Today, primary care literature is increasingly focusing on the GOC approach; however, less focus is afforded in the literature to GOC and BZD/Z use. Similarly, GOC or elements of it, were rarely mentioned by our participants. GOC requires working in partnership with users, families, healthcare professionals, the public, and other service providers. 36 The approach can have a positive impact on the patient experience, the wellbeing of professionals, lead to a reduction in healthcare costs, and improve population health. 17 In light of our results and the burden of BZD/Z prescribing and deprescribing, it appears important to explore and study the GOC approach in the context of both initial prescriptions of BZD/Z and deprescription.

Implications for research and practice

Total abstinence appeared to be complex to implement universally given the diversity of patients taking BZD/Z, especially regarding complete withdrawal within a few weeks. Some professionals asked for recommendations for specific populations for BZD/Z tapering off. Implementing the GOC approach in the BZD/Z guidelines by taking into consideration the challenges faced by clinicians and integrating needs, preferences, and values of patients could be considered in future studies and in practical guidance.

Professionals reported feeling trapped by the issue of BZD/Z, which is detrimental to both them and their patients. A GOC approach could help align treatment and support with the patient’s needs and desires and simultaneously support professionals navigating this complex issue.

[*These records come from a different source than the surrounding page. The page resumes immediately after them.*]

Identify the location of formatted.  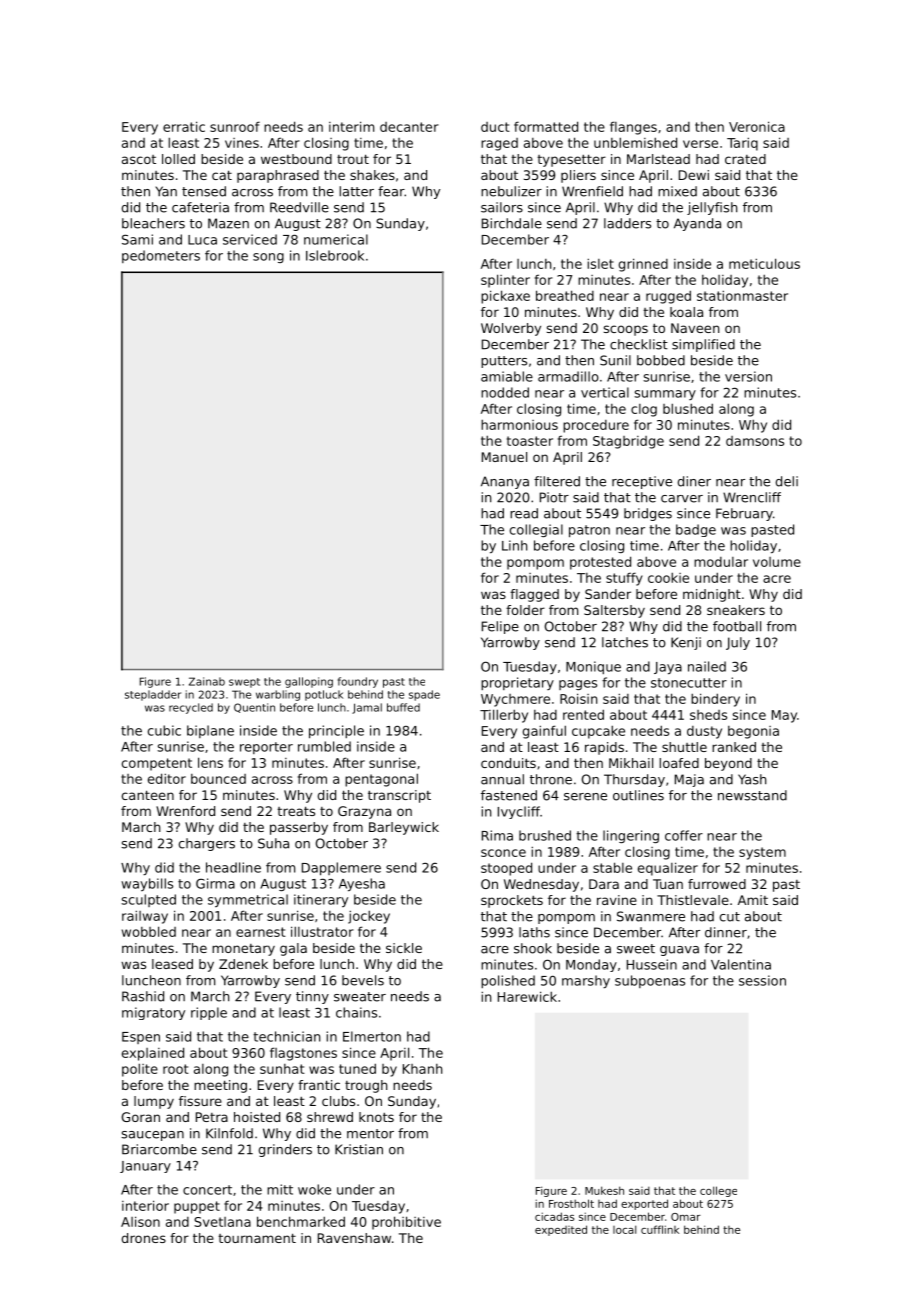
(546, 126).
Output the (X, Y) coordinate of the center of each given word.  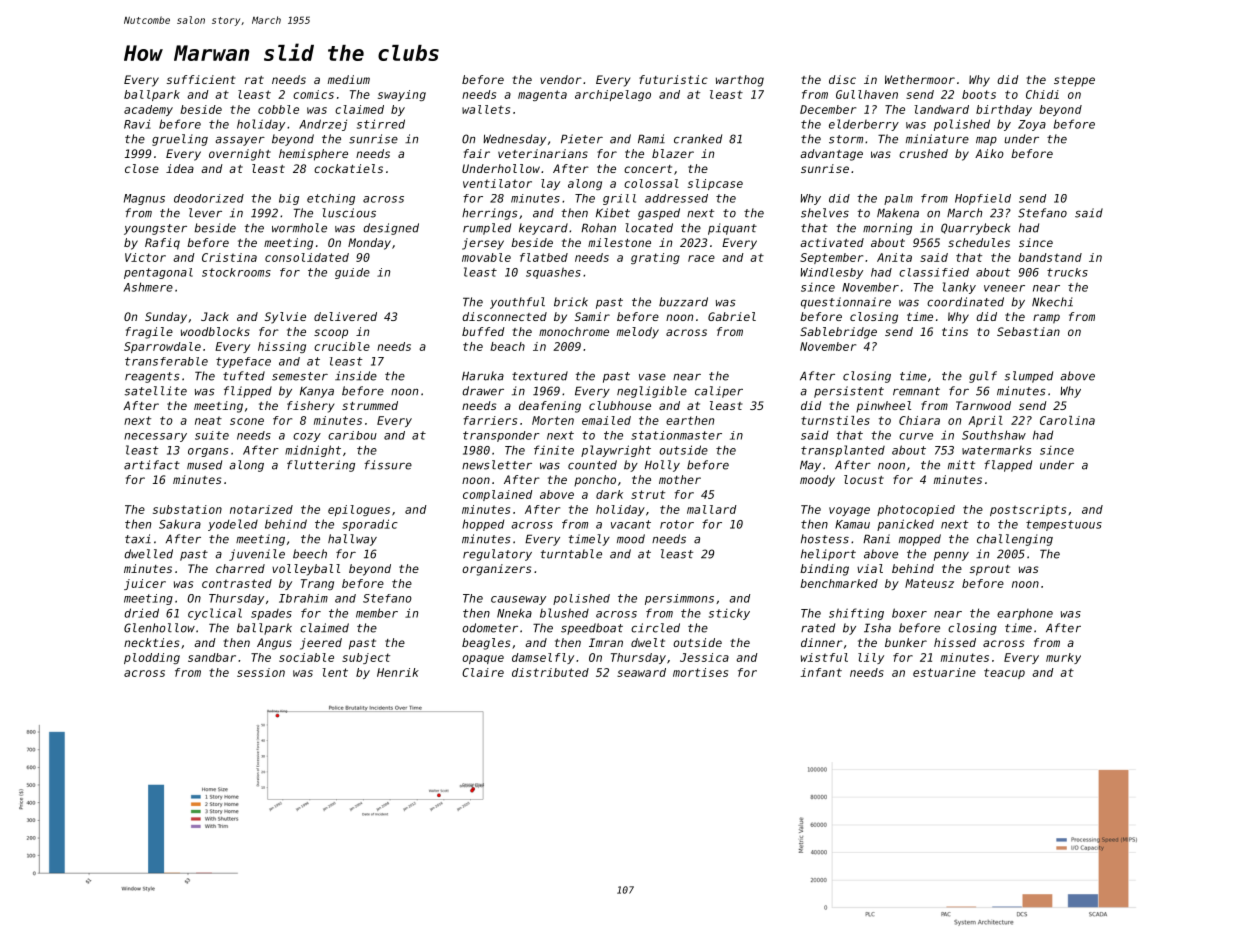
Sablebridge (838, 333)
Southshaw (994, 435)
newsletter (497, 465)
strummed (370, 405)
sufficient (201, 79)
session (261, 672)
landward (941, 109)
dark (609, 494)
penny (951, 556)
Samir (592, 316)
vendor (561, 79)
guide (352, 273)
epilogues (359, 510)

To our knowledge, while the literature on GOC in primary care is growing, this article is one of the first to study the experiences of professionals concerning BZD/Z use through the prism of the GOC approach.

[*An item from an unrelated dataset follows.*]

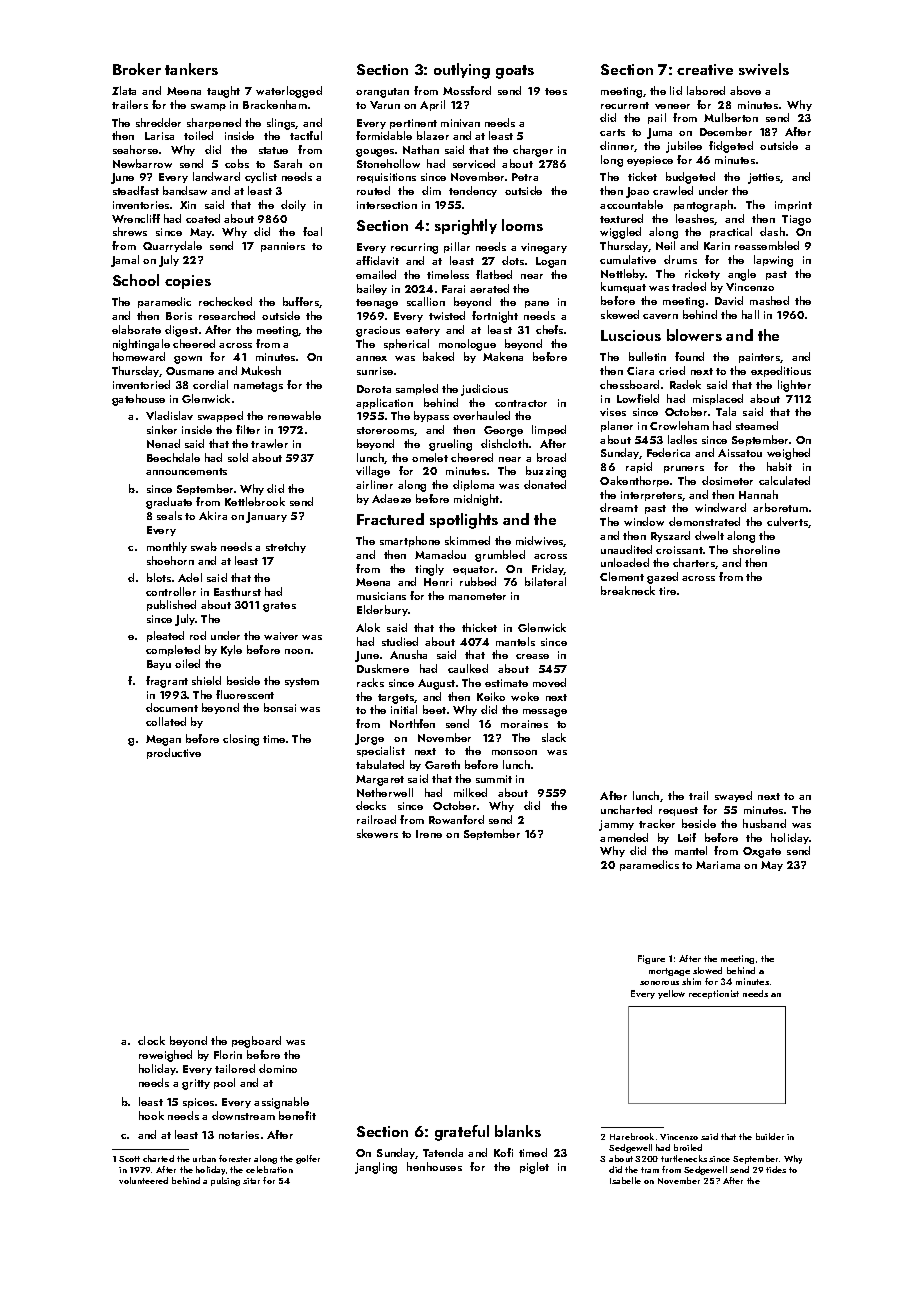  Describe the element at coordinates (369, 739) in the document. I see `Jorge` at that location.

Our results have concluded that the DSM-V does not appear to be used by professionals to diagnose a BZD/Z SUD and instead they use their instincts. Participants clearly positioned themselves between an abstinence or harm reduction goal. They described feeling trapped in the prescription of BZD/Z and patient involvement in decision making is not clear. Participants requested recommendations that were specific to certain patient groups. We feel that by recognising or diagnosing a BZD/Z SUD using criteria already defined in the DSM-V could increase transparency between the patient and professional. Co-creating goals according to the patient’s needs, preferences, and values could help navigate the challenges professionals feel concerning harm reduction or total abstinence making them feel less trapped.

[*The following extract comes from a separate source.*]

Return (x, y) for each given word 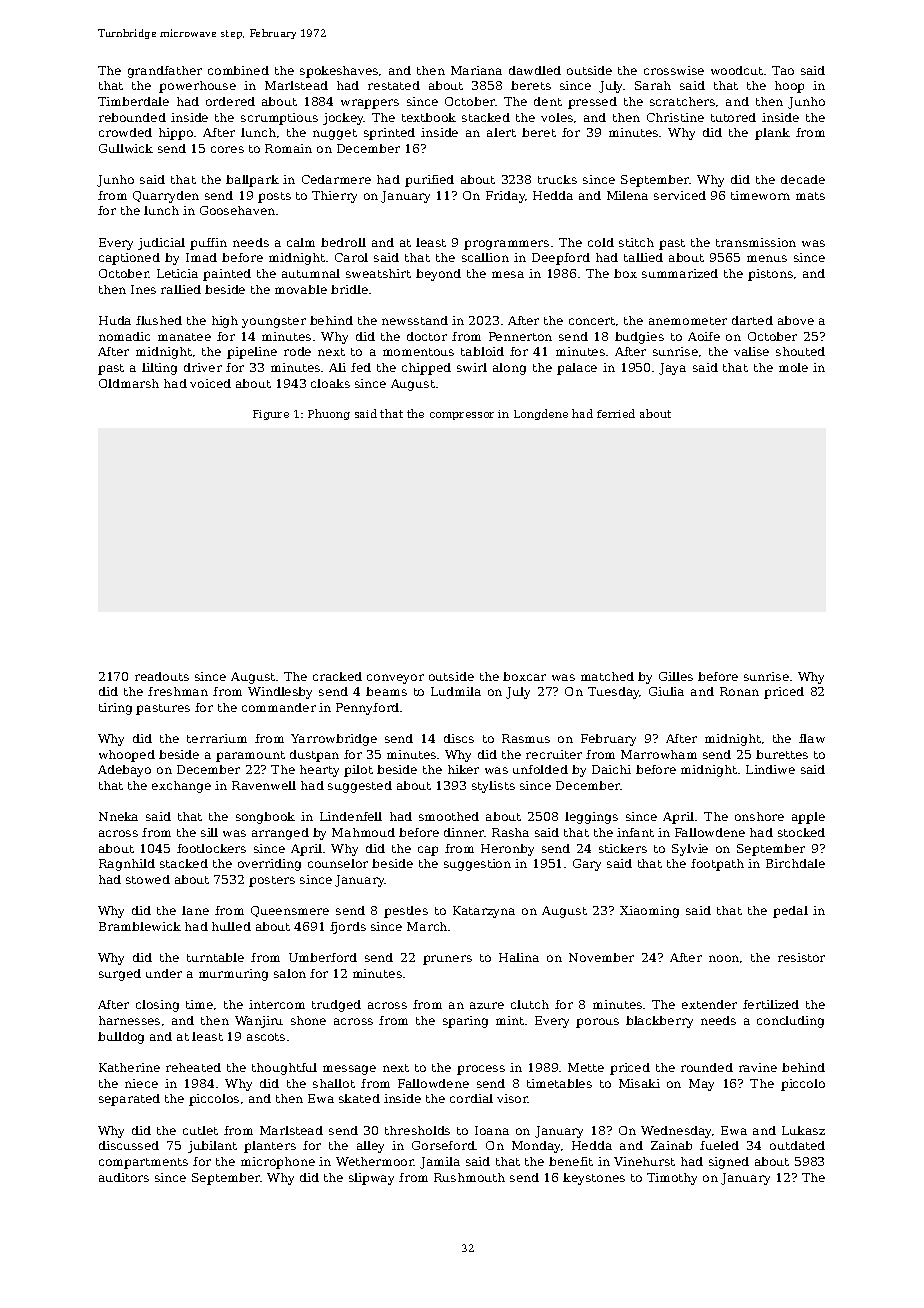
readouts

Renewed emphasis in professional training on the patient experience of BZD/Z could be undertaken to promote patient empowerment in the context of BZD/Z prescription and deprescription. Ongoing training in the GOC approach and in communication techniques for healthcare professionals is also important. Future studies should focus more on the patient’s lived experience of BZD/Z dependence and withdrawal and the relationship with professionals.

Funding

This work was funded by the Belgian Science Policy Office (BELSPO) with the grant number: DR/91/BENZOCARE.

Ethical Approval

Participants were informed on the goal of the study and gave their written informed consent. The two Ethics Committees (Comité d’Éthique Hospitalo-Facultaire Universitaire de Liège with the approval number: 2021/121 and Ethics Committee of the Faculty of Political and Social Sciences of Ghent University with approval number: EC-2021–22) have given their agreement for the study.

Provenance

Freely submitted; externally peer reviewed.

Data

The dataset relied on in this article is available from the corresponding author on reasonable request.

Competing interests

The authors declare that no competing interests exist.